Work instructions — Copy out, unchanged, every line from the start of the records to the line that contains "Task: Click the calendar", and stop there.

____ Source material

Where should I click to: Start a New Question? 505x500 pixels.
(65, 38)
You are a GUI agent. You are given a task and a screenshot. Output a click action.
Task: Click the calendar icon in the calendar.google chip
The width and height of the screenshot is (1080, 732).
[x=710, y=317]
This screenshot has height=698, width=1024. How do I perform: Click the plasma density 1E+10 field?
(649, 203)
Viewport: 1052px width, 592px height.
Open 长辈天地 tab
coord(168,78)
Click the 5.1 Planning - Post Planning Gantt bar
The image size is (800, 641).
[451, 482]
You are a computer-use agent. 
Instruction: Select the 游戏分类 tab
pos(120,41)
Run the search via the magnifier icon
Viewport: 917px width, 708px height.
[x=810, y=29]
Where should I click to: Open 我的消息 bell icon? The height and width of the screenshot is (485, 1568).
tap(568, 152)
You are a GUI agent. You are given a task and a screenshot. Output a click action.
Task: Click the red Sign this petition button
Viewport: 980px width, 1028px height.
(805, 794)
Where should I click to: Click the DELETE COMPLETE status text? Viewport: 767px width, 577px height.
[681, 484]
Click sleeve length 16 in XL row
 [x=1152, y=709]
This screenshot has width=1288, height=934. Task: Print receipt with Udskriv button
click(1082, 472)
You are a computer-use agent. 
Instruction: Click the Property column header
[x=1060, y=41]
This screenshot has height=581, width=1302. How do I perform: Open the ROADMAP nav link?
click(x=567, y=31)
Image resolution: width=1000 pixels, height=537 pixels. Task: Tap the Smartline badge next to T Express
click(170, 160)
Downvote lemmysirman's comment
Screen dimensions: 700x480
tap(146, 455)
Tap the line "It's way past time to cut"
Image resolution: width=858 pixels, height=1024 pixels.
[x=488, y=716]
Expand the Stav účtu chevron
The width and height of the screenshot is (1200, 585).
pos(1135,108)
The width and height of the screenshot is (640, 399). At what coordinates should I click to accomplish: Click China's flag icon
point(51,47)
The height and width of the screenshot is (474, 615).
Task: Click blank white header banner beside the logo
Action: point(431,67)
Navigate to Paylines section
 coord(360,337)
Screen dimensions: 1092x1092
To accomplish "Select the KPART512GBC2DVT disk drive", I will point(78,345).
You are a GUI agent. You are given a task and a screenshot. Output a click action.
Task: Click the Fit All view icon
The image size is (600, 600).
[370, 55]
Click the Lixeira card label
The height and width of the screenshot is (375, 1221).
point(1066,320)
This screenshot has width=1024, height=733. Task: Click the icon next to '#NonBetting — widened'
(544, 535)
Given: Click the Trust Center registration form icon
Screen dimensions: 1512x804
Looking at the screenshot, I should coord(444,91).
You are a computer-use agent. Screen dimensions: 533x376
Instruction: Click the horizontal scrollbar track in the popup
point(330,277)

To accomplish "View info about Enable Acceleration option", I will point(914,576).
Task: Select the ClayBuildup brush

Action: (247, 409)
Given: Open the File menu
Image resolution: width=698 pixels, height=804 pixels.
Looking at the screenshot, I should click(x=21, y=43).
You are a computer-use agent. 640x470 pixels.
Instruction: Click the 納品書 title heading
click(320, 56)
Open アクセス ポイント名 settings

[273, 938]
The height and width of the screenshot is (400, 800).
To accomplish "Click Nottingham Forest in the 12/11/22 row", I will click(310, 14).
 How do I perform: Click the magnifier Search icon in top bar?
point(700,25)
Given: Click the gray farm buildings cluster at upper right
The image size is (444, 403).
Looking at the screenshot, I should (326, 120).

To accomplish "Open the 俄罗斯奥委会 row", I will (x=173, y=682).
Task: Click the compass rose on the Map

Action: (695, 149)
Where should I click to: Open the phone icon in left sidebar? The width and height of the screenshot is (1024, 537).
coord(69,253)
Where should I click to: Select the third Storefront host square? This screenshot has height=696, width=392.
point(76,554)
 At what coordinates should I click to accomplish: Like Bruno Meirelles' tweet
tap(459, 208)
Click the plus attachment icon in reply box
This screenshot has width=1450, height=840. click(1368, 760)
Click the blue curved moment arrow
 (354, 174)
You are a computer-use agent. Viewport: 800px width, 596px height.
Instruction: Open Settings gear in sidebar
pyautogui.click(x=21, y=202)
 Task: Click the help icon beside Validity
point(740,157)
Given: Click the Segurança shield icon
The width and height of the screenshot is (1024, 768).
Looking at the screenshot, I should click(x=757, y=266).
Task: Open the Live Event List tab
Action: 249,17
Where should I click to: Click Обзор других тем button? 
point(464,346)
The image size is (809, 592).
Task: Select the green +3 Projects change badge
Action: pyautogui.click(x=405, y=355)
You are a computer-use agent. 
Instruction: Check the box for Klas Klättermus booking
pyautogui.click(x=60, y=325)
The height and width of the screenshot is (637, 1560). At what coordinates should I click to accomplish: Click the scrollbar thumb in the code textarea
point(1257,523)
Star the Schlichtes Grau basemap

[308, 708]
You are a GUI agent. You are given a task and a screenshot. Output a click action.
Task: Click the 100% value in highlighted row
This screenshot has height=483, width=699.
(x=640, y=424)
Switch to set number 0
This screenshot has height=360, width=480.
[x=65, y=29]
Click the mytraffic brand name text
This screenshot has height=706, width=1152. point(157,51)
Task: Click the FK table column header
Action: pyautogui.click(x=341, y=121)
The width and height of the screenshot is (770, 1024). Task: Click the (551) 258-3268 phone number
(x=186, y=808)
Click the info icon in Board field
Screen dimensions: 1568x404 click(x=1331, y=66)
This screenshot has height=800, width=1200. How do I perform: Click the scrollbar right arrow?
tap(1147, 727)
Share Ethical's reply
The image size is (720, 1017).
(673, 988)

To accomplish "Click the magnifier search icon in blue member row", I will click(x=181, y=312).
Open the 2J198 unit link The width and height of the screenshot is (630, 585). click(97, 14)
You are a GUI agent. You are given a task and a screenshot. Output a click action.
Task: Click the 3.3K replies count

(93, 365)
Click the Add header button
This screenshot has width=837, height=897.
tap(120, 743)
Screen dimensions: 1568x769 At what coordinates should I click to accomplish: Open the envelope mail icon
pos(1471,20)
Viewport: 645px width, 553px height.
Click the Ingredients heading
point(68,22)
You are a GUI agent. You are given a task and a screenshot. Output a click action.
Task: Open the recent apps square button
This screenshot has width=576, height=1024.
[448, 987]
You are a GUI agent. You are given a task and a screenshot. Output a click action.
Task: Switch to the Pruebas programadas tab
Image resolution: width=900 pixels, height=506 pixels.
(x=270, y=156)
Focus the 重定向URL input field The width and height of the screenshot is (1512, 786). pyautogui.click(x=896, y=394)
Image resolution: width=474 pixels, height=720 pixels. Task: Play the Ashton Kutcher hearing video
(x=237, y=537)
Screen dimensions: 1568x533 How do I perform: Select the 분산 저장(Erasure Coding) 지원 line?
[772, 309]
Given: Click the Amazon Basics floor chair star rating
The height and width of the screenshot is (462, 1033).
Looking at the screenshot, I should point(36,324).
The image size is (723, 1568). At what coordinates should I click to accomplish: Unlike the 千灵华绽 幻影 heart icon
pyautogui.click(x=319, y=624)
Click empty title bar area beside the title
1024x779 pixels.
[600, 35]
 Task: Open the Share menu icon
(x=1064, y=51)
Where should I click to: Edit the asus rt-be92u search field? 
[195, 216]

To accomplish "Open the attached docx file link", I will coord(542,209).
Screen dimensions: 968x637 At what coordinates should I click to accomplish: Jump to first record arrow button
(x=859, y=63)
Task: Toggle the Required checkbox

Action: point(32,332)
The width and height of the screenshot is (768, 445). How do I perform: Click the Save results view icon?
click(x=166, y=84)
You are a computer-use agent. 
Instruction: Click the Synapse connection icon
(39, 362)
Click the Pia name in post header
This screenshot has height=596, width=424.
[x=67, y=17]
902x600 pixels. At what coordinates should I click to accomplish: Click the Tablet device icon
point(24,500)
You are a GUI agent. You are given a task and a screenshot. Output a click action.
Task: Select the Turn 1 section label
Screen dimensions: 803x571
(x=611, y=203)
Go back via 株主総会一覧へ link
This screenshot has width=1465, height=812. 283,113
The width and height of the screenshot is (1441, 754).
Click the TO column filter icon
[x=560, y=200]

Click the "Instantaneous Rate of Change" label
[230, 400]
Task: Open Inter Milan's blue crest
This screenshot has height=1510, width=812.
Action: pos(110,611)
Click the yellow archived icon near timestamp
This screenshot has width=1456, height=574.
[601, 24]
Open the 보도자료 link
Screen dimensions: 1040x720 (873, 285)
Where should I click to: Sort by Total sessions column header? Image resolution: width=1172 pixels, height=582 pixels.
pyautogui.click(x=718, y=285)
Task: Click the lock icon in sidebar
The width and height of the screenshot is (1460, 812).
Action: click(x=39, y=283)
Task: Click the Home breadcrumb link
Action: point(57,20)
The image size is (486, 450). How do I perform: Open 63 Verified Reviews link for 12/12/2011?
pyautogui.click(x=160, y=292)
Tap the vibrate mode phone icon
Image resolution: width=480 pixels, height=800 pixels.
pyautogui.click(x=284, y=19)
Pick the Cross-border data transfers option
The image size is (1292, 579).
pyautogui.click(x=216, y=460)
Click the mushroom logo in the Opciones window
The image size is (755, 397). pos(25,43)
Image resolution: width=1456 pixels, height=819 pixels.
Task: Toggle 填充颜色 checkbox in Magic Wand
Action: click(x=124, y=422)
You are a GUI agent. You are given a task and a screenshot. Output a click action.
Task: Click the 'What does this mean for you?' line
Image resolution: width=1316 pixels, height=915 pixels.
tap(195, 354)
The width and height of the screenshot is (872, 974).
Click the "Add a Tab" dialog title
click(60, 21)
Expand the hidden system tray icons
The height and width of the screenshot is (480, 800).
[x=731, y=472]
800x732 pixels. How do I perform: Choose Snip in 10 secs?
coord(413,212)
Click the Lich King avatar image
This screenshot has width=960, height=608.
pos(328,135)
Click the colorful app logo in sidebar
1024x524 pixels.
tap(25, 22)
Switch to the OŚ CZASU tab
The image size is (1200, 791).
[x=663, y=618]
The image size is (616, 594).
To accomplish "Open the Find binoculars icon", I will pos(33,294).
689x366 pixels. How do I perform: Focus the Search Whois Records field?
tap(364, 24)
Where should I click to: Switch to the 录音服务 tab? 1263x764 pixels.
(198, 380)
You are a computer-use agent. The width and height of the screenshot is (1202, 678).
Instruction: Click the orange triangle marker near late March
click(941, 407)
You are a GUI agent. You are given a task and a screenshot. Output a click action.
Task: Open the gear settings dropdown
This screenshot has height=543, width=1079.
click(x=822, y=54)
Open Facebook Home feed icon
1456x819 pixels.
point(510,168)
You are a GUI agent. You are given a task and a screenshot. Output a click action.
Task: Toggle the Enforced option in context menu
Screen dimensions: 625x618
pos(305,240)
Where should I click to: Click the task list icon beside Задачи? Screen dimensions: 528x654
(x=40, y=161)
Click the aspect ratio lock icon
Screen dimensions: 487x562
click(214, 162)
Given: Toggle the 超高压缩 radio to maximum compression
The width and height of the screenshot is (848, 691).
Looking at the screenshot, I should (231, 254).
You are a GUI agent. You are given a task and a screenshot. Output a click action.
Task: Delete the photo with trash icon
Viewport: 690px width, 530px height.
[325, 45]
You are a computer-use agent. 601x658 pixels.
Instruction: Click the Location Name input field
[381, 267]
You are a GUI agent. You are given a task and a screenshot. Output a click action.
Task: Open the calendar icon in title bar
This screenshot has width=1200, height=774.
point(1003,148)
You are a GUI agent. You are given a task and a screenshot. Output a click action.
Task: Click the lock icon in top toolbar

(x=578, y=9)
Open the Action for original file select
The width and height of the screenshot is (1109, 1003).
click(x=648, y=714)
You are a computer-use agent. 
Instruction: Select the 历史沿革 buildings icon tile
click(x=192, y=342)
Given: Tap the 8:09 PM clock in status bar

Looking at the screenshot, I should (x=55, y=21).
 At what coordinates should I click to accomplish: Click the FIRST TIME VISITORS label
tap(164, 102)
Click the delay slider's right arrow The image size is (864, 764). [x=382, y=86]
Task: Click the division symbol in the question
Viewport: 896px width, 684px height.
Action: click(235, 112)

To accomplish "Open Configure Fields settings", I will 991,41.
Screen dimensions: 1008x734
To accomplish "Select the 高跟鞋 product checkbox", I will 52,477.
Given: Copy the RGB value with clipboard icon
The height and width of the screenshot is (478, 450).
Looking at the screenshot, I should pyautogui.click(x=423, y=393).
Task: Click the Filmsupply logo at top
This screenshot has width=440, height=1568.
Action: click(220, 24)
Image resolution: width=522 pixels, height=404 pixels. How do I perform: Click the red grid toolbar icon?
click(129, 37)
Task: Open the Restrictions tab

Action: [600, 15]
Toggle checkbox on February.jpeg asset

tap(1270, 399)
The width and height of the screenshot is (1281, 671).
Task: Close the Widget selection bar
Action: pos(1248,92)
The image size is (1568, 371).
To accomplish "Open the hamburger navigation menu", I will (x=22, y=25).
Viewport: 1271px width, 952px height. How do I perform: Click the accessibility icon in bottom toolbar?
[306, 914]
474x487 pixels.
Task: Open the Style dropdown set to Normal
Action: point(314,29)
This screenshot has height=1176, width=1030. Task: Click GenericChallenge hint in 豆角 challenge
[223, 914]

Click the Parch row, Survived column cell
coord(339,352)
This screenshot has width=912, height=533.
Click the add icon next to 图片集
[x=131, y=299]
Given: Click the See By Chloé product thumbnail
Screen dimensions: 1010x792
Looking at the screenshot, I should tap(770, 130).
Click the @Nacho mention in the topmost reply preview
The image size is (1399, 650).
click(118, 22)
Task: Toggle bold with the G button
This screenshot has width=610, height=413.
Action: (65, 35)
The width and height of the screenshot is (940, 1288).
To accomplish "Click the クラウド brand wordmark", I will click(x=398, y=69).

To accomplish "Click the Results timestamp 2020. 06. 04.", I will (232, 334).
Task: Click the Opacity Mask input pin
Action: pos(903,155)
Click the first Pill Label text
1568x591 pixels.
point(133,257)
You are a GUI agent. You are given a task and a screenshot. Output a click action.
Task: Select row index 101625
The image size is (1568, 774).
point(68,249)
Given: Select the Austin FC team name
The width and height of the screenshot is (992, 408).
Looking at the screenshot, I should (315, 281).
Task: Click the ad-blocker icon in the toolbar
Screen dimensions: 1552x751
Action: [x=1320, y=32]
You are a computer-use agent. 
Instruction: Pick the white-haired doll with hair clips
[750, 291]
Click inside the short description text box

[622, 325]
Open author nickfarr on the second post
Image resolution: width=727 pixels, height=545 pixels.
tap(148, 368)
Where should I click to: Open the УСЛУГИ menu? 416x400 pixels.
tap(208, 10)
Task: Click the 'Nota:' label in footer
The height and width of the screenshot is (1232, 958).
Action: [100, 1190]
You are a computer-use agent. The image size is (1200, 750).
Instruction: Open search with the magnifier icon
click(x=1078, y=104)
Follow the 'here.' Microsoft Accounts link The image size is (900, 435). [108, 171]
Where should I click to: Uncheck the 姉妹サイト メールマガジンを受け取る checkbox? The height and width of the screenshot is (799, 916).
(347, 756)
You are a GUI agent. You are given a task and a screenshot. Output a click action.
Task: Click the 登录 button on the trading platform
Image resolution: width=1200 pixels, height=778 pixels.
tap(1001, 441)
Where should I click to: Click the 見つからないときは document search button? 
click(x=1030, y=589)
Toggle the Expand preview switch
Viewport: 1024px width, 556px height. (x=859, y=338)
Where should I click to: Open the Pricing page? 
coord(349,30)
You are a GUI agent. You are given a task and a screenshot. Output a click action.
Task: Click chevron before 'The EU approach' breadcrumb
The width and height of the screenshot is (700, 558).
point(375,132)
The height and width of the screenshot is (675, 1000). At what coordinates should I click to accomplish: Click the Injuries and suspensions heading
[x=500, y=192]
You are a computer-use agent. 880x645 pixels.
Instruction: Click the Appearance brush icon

________

Task solution —
Where should I click to: Start a New Question? 505x500 pixels.
(65, 38)
You are a GUI agent. You are given a task and a screenshot. Output a click action.
Task: Click the calendar icon in the calendar.google chip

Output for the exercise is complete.